Pero centrémonos en el día concreto en que los enamorados iban a encontrarse por primera vez.  Todo estaba bien atado, se verían en la puerta de la catedral de su pequeña ciudad cuando el sol comenzara su lento declive.  Habían acordado que ambos llevarían un pequeño lazo de color rojo, ella en la solapa de su abrigo y él en la mano para no desvirtuar su uniforme militar.
El ansia y los nervios les dominaban, así como la alegría apenas contenida. 

Él llegó una hora antes, aprovechando que su recién terminada guardia de vigilancia se realizaba muy cerca de la catedral.  Por supuesto llevaba el lazo en la mano.  Se movía inquieto de un lado a otro de la plaza aledaña, sintiendo cómo los segundos se eternizaban.
Cuando llevaba unos 40 minutos de espera, unos gritos empezaron a llenar la plaza, y en seguida apareció una brigada de su destacamento.  Un superior le instó a unirse a ellos urgentemente pues tenían noticia de un inminente ataque sobre su zona.
Sobreponiéndose a la decepción, no le quedó otra que salir corriendo junto a los demás soldados para cumplir su deber.
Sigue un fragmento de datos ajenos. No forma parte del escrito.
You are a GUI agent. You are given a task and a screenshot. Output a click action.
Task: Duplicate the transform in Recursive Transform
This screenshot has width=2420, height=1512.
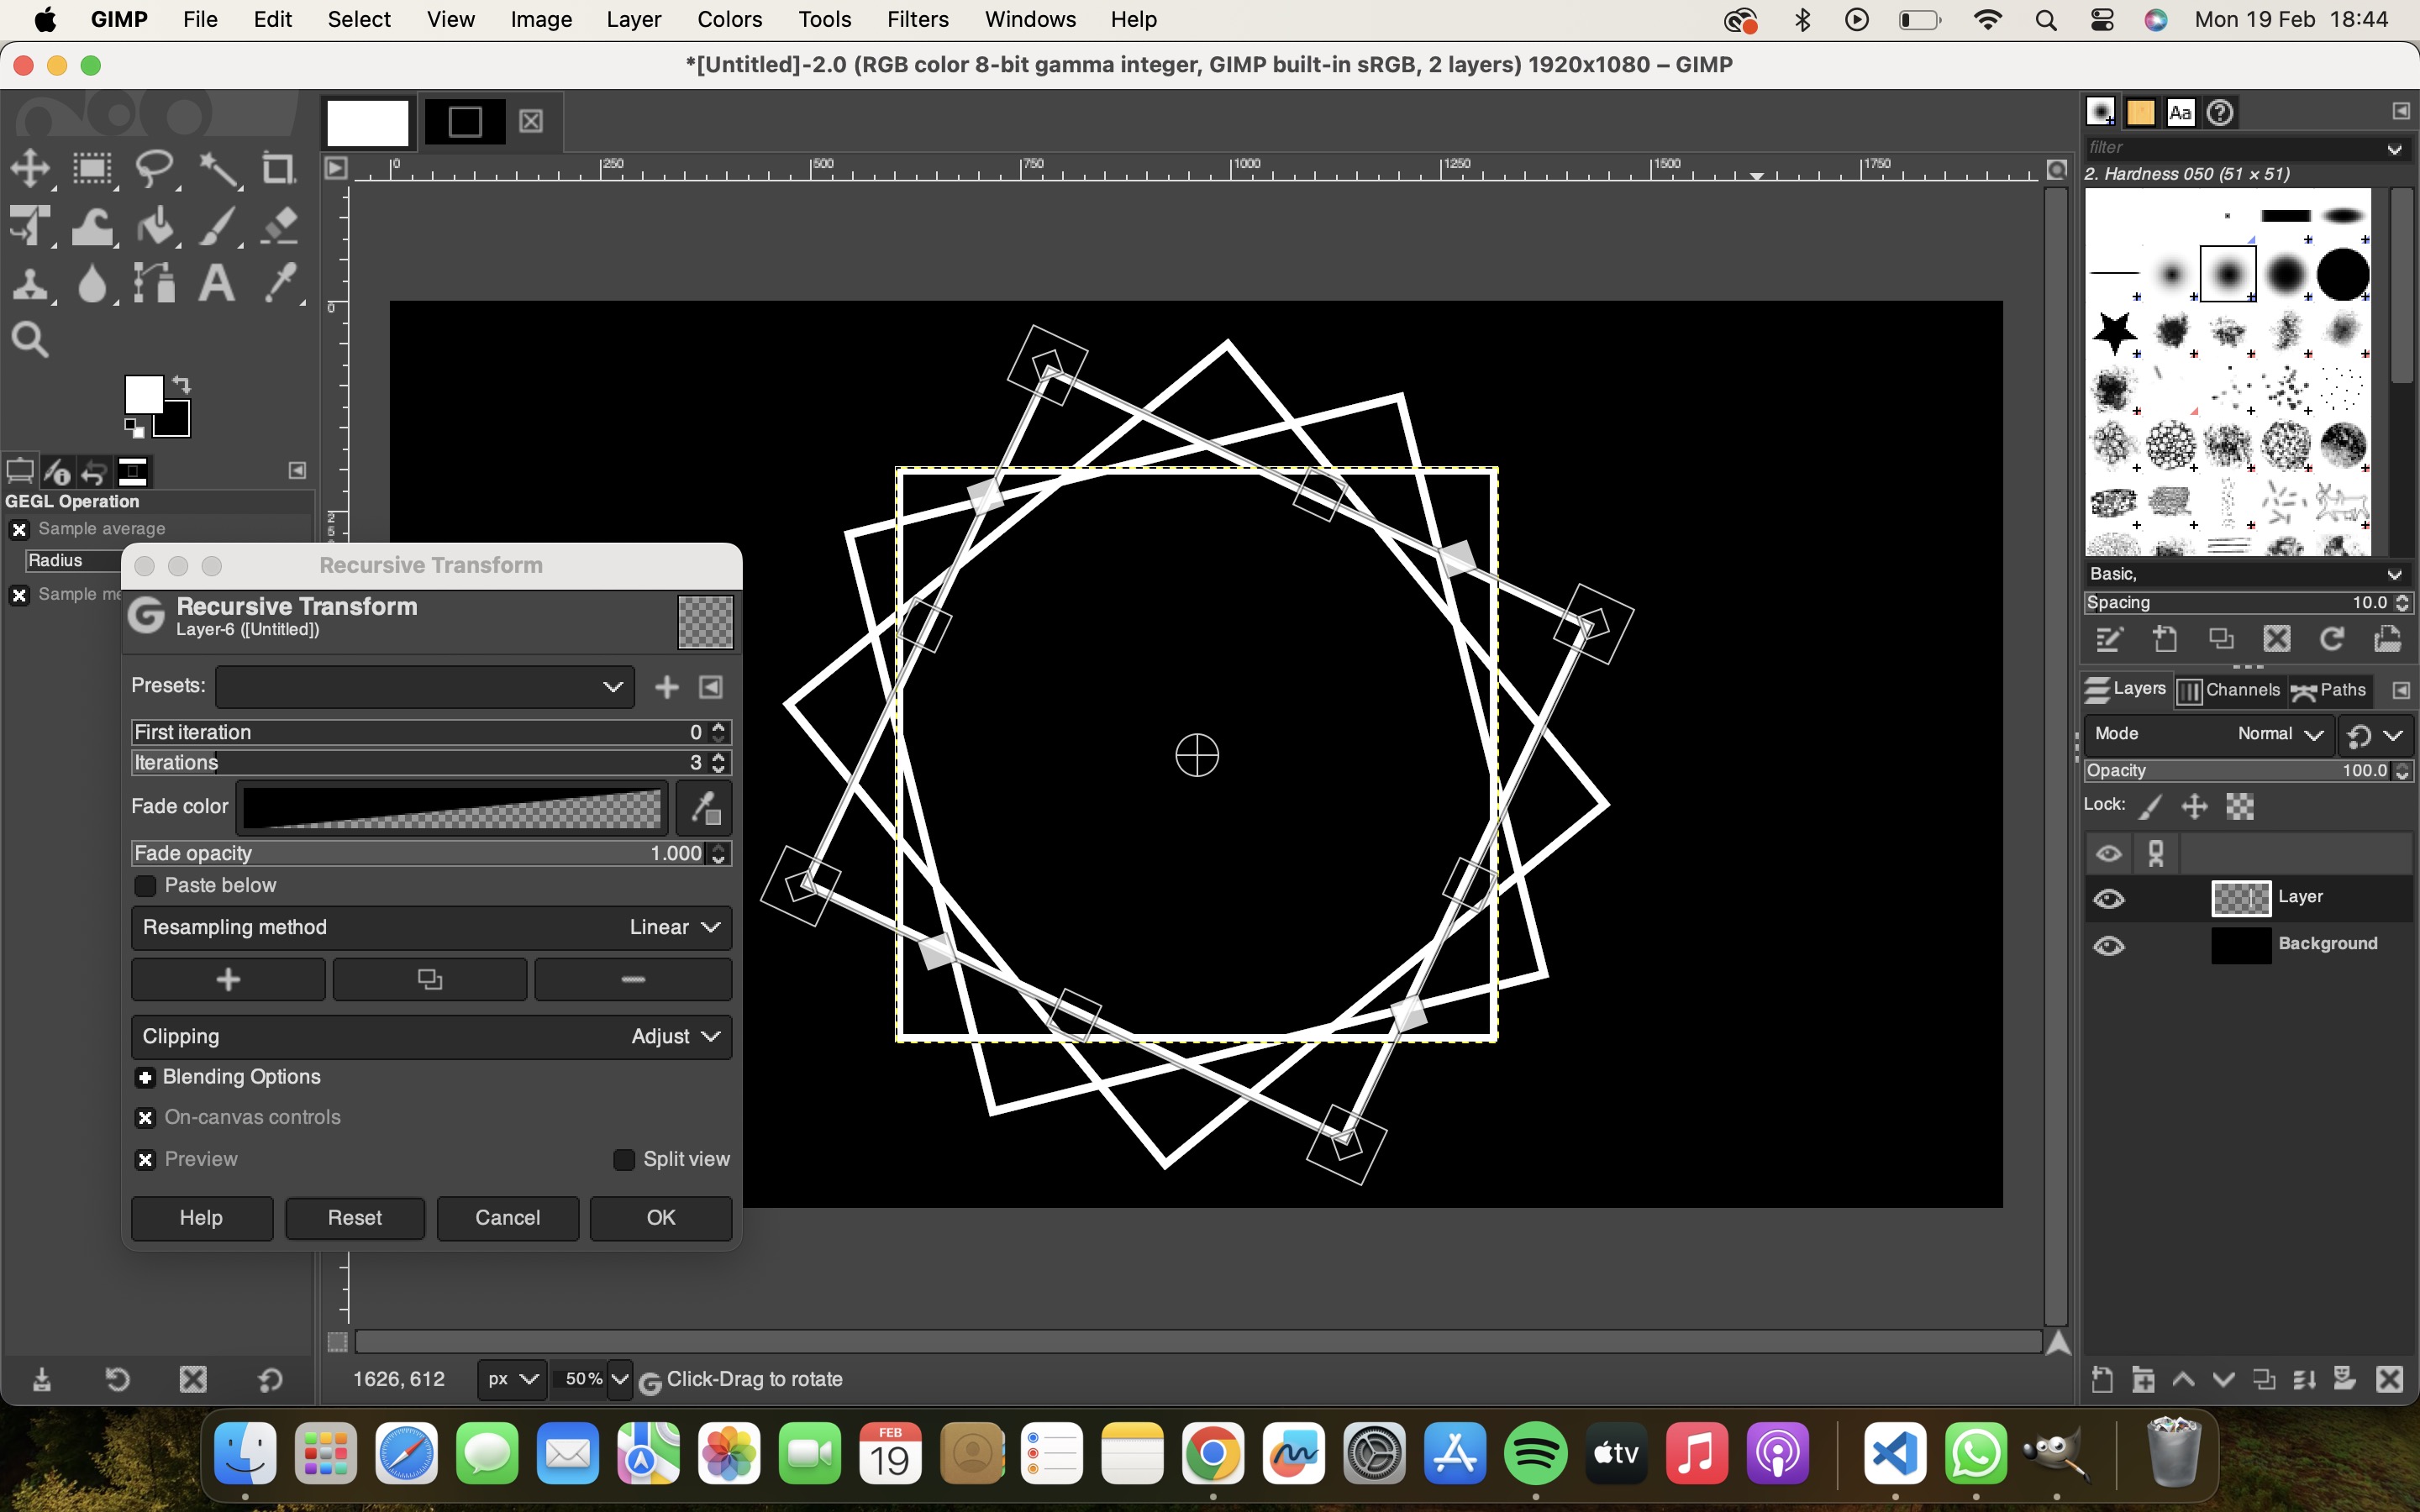pyautogui.click(x=430, y=980)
Después todo sucedió muy rápido.  Tras llegar al cuartel a recibir las oportunas instrucciones, la ciudad comenzó a ser bombardeada.  No dio tiempo a prepararse, ni a dar aviso a la población civil.  El sordo silbido de los obuses cayendo desde el cielo era continuamente silenciado por las pavorosas explosiones de los mismos cuando llegaban a tierra, saturando de desconcierto los corazones de los aterrados espectadores.

El ataque se alargó durante una hora, que se sintió como semanas enteras.

Una vez todo quedó en calma, era hora de comprobar las brutales consecuencias de la carnicería.  Decenas de cadáveres se mezclaban en las otrora apacibles calles, ahora deformadas en escenarios escombrosos de la tragedia. 

Cuando él, magullado pero ileso, caminaba con el corazón encogido por los alrededores de la plaza, se acercó a la catedral, y comprobó con estupor cómo un lazo rojo había aparecido anudado en el enrejado portón principal.
Un dolor como nunca imaginó que pudiera existir se apoderó de él mientras se arrodillaba sobre la tierra quemada. Las lágrimas brotaron como una tormenta y se encogió entre sus propios y desesperados bramidos.

Hoy, tras más de seis décadas transcurridas desde entonces, mi abuelo me ha contado esta historia contestando a mi curiosidad. 
Le pregunté qué es lo que le movía a atar un lazo rojo en las rejas de la iglesia cada vez que acudimos a la misa del domingo.